Re: RFC: simple proposal for Internet-scoped IDs

Eric S. Raymond Tue, 04 Dec 2012 00:39:56 -0800

Peter Samuelson <pe...@p12n.org>:
> 
> [Eric S. Raymond]
> > 1. Add support to the client tools for shipping a FULLNAME field
> > mined from somewhere under ~/.subversion.  Maybe the existing 
> > username entry will do, maybe it won't - I see arguments both ways.
> > I don't care, we can fill in that detail later.
> 
> This part (upon which your whole proposal hinges) makes me scratch my
> head a bit.  Why should the client be involved at all?


Because other ways of setting this bit of metadata have serious though
un-obvious issues, and offer only partial coverage for particular special
cases.  This one mechanism would addresses *all* the deployment cases, and
would do so in a way that properly empowers users, minimizes work for
administrators, and avoids scaling problems.

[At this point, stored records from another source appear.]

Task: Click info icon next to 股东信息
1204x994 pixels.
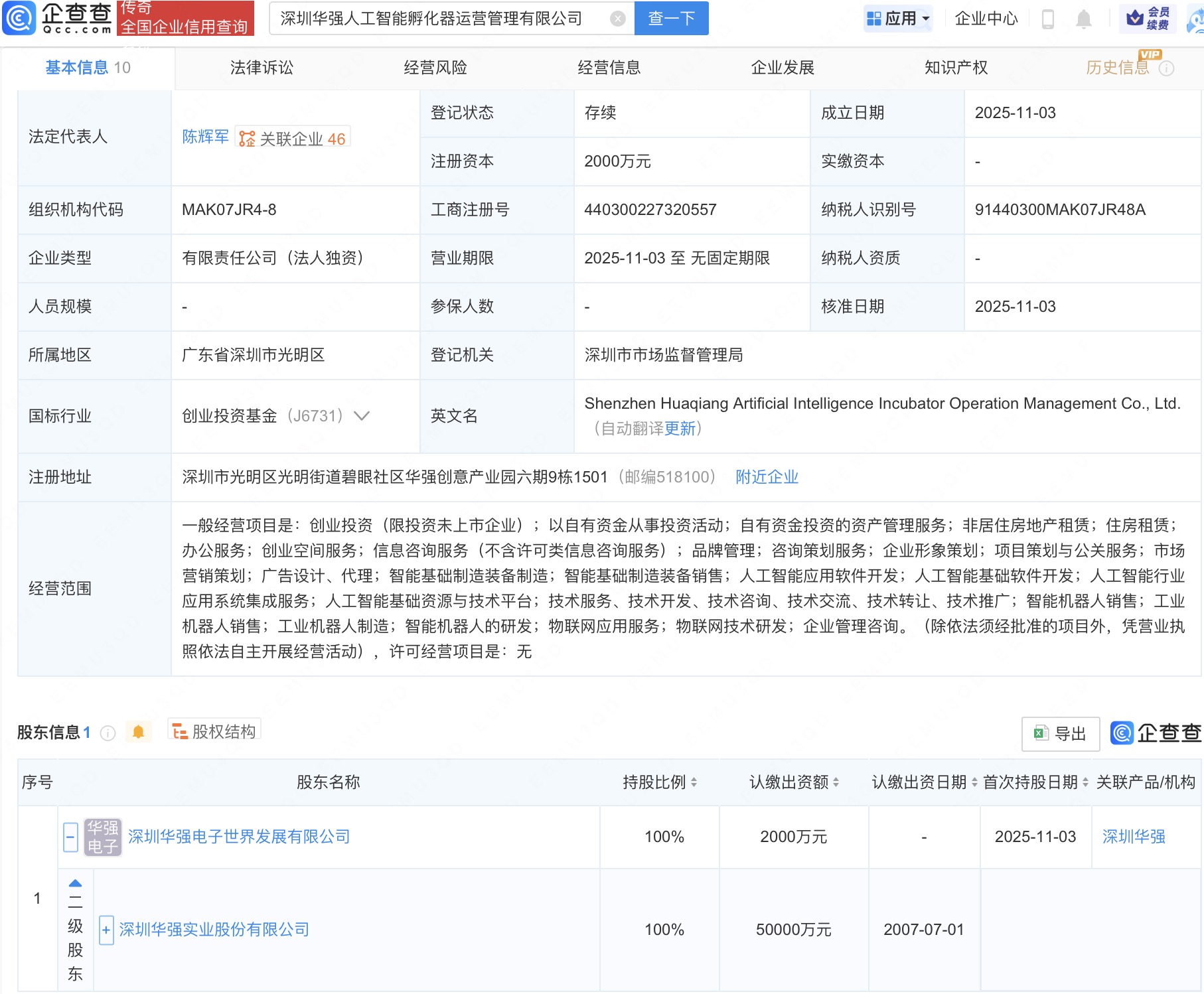Action: pyautogui.click(x=108, y=733)
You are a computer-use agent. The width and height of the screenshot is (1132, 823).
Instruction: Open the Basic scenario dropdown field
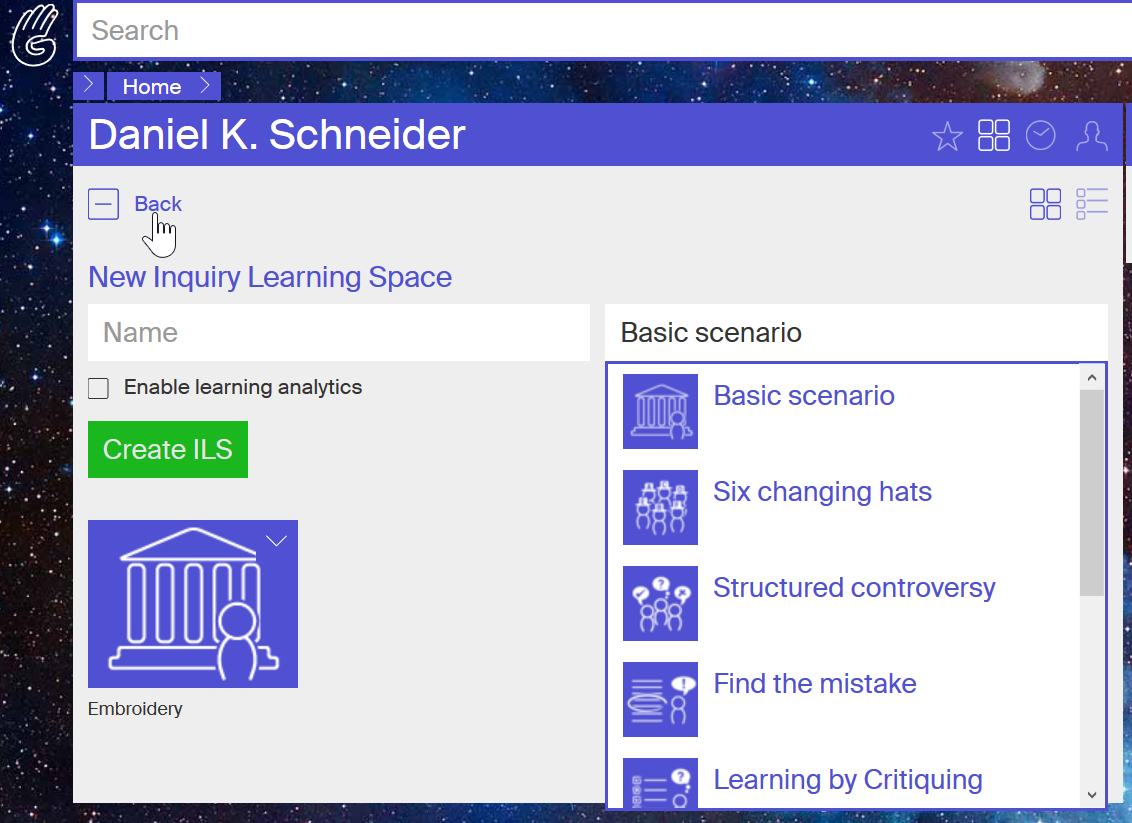tap(856, 333)
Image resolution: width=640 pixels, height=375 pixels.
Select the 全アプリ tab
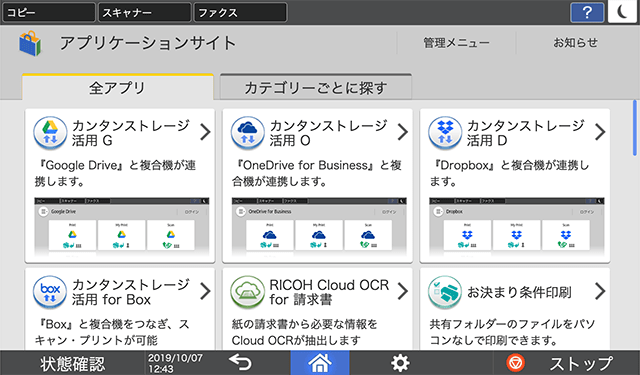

I will address each of these points. But first I want to clearly
lay out the desirable qualities and consequences of fullname/email
attribution cookies; they bear on the use cases I'm going to describe.

1. They have enough entropy that collisions aren't a practical problem.
A human name alone does not.  I'm excluding deliberate spoofing from
the analysis because we now have enough experience with un-cryptosigned
commits in DVCSes to say that this effectively never happens.

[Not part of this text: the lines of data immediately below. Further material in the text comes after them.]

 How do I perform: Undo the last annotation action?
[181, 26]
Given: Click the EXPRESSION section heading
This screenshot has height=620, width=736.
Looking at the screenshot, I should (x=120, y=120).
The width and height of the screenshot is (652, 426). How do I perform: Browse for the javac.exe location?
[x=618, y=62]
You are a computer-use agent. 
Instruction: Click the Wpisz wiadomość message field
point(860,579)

2. Because of (1), they allow repositories to be mobile as a
disaster-recovery hedge.  I've already explained this in detail and
won't rehash it except to remind everyone that mobile != distributed -
I'm not trying to morph Subversion into a DVCS.

3. They imply an email pointer back to a responsible person for each commit.

4. They function as Internet-wide primary keys for reputation systems.
The type case I have in mind is Ohloh, which aggregates statistics
from multiple repositories. It uses your fullname/email pair as a
primary key to automatically identify you as a committer in multiple
projects, which in turn feeds their "kudos" reputation system.  High
kudos identifies you as a good person to collaborate with.  We'll
undoubtedly see more of this sort of thing.

Now, with these use cases in mind, let's consider different protocols 
that might allow users to set their attribution cookies.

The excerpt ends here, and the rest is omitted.